- _Extracted material_:
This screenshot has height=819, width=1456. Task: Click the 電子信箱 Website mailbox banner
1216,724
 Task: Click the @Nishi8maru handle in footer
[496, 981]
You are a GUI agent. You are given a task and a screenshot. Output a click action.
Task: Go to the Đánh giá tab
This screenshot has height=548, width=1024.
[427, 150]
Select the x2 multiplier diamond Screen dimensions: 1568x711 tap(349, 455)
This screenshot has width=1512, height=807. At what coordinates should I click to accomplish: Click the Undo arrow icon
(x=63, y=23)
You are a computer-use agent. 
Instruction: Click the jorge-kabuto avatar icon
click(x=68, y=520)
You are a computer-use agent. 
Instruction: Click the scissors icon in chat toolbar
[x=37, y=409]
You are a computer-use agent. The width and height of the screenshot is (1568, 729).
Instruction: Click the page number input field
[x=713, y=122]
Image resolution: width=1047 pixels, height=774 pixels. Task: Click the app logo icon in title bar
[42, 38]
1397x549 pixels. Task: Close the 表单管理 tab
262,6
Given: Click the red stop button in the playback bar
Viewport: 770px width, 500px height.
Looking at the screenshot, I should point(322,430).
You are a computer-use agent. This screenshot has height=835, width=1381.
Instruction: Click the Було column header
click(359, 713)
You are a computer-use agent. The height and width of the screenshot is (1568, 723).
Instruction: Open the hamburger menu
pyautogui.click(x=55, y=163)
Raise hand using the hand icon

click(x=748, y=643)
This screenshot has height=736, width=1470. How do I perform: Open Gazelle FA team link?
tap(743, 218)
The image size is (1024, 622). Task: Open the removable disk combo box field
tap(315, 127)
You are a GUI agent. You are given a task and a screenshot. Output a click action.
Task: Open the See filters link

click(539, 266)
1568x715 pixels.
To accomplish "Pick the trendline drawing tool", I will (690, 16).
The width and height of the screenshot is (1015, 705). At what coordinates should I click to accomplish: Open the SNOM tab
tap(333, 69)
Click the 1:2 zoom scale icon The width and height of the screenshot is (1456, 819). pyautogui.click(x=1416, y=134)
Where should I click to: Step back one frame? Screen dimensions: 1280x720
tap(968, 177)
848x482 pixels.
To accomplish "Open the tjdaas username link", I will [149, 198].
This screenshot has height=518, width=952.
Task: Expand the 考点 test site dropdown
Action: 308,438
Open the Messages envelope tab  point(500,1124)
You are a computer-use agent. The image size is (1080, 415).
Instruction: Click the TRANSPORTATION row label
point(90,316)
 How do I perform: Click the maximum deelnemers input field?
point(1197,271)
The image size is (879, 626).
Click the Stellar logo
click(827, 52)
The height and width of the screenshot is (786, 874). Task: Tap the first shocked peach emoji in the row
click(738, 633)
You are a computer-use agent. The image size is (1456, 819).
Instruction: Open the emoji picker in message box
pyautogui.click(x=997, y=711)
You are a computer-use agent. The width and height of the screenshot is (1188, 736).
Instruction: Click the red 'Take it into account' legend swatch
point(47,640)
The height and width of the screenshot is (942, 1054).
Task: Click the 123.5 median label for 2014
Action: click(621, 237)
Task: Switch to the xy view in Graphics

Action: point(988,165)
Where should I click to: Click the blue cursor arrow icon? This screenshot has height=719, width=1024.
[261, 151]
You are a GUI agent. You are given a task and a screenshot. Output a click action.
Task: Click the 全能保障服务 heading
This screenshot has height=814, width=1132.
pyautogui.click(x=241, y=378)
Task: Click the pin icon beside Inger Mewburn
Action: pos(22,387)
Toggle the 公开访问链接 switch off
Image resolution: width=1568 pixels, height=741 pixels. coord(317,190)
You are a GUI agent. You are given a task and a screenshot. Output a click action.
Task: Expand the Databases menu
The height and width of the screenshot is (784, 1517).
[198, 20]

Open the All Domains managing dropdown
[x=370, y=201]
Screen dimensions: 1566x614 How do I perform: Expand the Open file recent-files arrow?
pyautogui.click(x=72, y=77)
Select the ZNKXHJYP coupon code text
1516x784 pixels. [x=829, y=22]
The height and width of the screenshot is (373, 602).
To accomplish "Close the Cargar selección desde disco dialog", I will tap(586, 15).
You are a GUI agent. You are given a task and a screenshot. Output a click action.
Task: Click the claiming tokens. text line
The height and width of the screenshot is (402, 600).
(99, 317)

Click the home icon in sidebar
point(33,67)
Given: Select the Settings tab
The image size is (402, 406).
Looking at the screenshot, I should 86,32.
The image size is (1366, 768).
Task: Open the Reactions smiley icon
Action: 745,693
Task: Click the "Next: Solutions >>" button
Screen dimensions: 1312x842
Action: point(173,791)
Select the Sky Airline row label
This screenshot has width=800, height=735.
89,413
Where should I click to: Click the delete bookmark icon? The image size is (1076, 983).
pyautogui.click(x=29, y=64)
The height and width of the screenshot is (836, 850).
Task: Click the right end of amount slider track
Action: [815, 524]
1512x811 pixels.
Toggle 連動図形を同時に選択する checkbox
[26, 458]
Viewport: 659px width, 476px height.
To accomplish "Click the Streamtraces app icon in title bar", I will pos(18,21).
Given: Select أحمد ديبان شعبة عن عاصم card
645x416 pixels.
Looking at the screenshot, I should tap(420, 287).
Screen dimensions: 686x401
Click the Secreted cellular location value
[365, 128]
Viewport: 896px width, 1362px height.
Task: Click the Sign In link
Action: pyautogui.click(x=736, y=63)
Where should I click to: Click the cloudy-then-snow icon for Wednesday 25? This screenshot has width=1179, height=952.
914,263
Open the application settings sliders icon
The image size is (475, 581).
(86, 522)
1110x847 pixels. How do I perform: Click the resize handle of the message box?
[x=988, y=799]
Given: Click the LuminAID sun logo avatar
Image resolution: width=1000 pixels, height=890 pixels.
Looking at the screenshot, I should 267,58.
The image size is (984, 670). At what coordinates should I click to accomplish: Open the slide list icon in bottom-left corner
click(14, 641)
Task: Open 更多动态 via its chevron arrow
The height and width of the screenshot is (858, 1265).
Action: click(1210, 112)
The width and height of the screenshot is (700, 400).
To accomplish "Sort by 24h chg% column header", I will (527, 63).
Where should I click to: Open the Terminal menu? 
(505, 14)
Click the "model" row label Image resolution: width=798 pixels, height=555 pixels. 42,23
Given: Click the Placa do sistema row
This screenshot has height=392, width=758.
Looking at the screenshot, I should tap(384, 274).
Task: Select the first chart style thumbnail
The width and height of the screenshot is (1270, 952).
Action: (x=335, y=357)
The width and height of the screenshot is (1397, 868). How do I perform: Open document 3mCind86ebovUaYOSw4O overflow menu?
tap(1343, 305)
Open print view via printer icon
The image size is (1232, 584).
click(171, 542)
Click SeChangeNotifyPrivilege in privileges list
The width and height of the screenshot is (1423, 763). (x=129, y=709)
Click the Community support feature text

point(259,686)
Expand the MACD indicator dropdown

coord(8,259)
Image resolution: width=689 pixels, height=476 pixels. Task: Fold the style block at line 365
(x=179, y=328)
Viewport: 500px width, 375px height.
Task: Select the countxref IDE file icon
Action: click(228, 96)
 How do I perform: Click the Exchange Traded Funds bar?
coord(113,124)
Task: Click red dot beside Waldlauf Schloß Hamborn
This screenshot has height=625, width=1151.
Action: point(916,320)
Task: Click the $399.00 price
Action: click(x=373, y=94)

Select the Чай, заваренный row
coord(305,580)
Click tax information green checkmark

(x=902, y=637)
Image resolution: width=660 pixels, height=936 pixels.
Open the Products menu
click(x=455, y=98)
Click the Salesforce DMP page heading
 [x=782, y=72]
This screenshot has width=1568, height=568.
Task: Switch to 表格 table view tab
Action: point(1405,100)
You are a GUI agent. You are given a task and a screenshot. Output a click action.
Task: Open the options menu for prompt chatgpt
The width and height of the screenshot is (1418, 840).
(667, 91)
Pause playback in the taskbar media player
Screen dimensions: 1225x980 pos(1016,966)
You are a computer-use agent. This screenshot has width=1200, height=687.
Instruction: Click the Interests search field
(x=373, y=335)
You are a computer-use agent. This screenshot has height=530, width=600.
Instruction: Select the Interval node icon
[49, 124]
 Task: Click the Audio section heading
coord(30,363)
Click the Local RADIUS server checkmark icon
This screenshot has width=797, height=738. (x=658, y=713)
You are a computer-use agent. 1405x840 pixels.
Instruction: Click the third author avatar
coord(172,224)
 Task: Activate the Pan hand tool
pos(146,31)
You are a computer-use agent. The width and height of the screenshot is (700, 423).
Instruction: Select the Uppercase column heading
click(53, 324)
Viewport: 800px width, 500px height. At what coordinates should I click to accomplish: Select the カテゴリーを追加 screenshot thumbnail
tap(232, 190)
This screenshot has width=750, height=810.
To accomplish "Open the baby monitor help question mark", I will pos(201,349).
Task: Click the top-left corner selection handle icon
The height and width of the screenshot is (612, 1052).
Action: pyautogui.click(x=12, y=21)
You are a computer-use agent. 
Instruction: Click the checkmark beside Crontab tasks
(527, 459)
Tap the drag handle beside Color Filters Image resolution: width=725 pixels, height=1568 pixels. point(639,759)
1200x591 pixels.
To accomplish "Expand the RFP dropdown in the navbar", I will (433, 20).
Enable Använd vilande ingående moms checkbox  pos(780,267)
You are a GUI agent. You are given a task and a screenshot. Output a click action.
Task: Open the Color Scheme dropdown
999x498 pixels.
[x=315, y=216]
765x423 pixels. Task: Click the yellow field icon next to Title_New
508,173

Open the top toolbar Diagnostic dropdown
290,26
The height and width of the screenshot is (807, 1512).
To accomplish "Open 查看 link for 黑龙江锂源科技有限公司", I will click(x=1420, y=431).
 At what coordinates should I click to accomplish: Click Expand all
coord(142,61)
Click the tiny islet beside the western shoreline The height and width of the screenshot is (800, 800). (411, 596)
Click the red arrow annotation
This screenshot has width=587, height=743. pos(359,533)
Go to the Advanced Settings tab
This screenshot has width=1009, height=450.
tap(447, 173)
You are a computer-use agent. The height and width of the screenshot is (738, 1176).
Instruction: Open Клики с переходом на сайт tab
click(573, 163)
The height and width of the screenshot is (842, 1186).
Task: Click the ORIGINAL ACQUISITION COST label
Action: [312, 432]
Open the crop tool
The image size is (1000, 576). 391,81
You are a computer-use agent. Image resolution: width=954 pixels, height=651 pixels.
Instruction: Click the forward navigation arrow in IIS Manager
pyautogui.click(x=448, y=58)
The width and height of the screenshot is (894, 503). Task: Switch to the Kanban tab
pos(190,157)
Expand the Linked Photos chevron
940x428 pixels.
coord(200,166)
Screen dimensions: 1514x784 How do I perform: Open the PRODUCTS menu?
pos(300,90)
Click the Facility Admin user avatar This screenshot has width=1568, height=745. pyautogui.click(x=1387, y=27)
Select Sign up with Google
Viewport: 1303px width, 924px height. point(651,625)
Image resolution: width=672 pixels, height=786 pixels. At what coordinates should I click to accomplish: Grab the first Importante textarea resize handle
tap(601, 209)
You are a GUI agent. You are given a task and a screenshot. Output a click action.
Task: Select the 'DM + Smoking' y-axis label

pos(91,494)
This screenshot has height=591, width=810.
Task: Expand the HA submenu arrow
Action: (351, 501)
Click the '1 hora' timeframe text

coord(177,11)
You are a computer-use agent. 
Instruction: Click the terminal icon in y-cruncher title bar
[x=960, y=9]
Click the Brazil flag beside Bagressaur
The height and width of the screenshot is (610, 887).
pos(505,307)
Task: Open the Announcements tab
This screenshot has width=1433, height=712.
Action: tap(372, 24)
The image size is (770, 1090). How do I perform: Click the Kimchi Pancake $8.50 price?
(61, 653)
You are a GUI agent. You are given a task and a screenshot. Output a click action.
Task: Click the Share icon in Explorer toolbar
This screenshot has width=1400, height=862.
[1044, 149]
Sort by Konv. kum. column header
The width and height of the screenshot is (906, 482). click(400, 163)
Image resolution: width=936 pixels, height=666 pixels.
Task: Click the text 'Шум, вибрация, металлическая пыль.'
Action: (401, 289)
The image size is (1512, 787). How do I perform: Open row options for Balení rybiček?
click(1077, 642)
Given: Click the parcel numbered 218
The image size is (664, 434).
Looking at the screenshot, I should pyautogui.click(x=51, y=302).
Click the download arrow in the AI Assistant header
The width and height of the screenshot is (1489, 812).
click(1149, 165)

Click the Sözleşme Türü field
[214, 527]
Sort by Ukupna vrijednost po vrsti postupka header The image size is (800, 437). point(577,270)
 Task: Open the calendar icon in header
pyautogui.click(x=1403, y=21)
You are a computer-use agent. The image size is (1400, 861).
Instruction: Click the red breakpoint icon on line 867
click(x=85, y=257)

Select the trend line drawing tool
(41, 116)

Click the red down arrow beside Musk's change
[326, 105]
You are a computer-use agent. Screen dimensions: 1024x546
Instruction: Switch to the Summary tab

- _Goal_: Copy verbatim the part of the material from the line with "Screen dimensions: 1566x614" through the line with "Action: point(173,791)", including both of those lines.

- _Written response_:
Screen dimensions: 1566x614 How do I perform: Expand the Open file recent-files arrow?
pyautogui.click(x=72, y=77)
Select the ZNKXHJYP coupon code text
1516x784 pixels. [x=829, y=22]
The height and width of the screenshot is (373, 602).
To accomplish "Close the Cargar selección desde disco dialog", I will tap(586, 15).
You are a GUI agent. You are given a task and a screenshot. Output a click action.
Task: Click the claiming tokens. text line
The height and width of the screenshot is (402, 600).
(99, 317)

Click the home icon in sidebar
point(33,67)
Given: Select the Settings tab
The image size is (402, 406).
Looking at the screenshot, I should 86,32.
The image size is (1366, 768).
Task: Open the Reactions smiley icon
Action: 745,693
Task: Click the "Next: Solutions >>" button
Screen dimensions: 1312x842
Action: point(173,791)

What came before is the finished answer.